═══ GIVEN RECORDS ═══
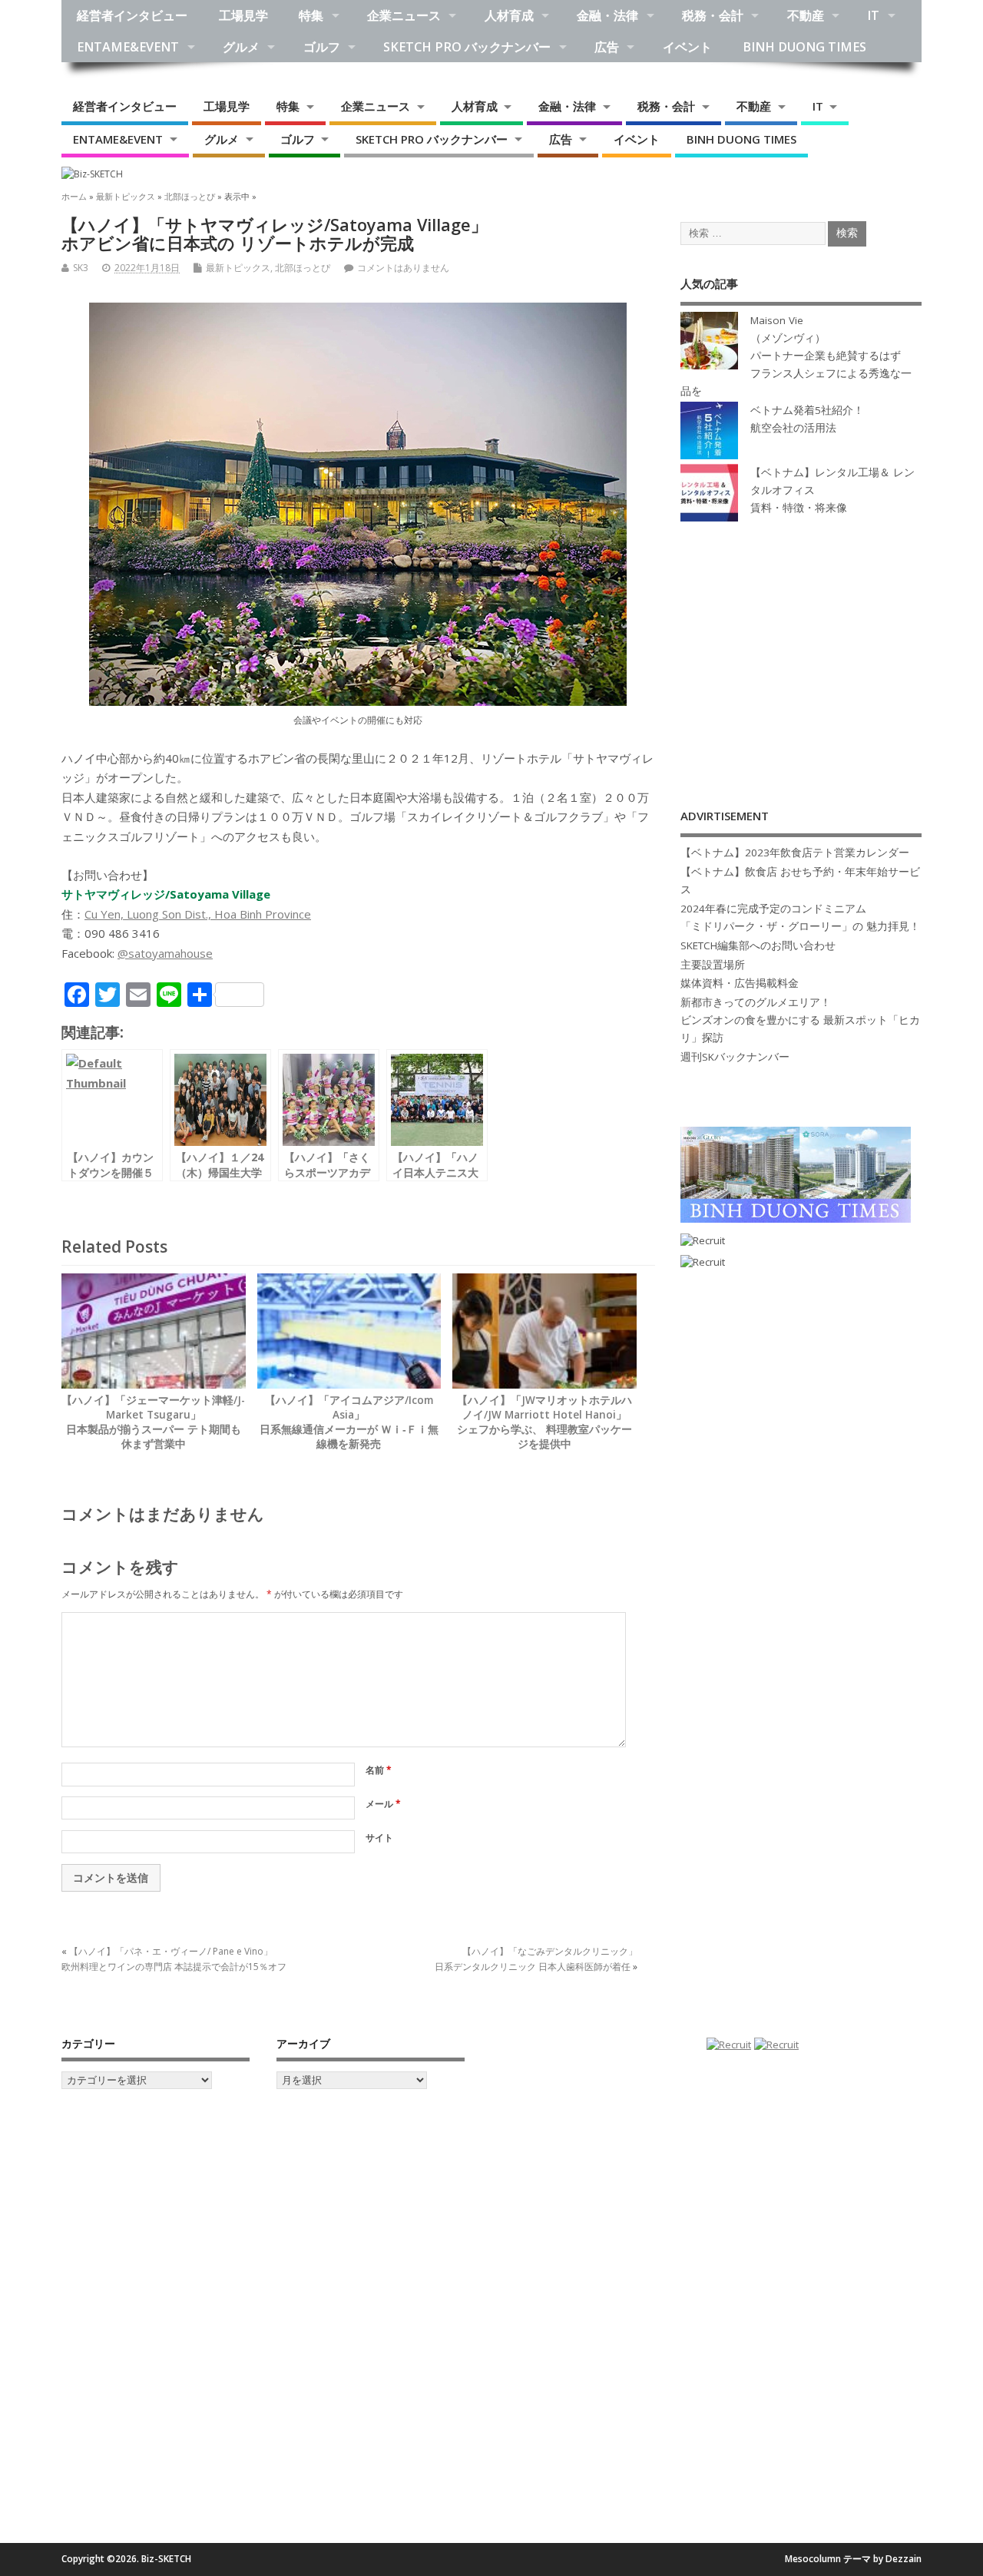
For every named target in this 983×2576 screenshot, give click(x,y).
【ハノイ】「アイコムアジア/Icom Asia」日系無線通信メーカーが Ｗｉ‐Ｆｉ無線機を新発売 (349, 1422)
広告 (606, 46)
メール (383, 1803)
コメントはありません (403, 267)
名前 (379, 1769)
═══
TASK DIRECTIONS: Make an exact copy of all entries above, dropping the images.

TASK ANSWER:
For every named target in this 983×2576 screenshot, give click(x,y).
【ハノイ】「アイコムアジア/Icom Asia」日系無線通信メーカーが Ｗｉ‐Ｆｉ無線機を新発売 (349, 1422)
広告 (606, 46)
メール (383, 1803)
コメントはありません (403, 267)
名前 (379, 1769)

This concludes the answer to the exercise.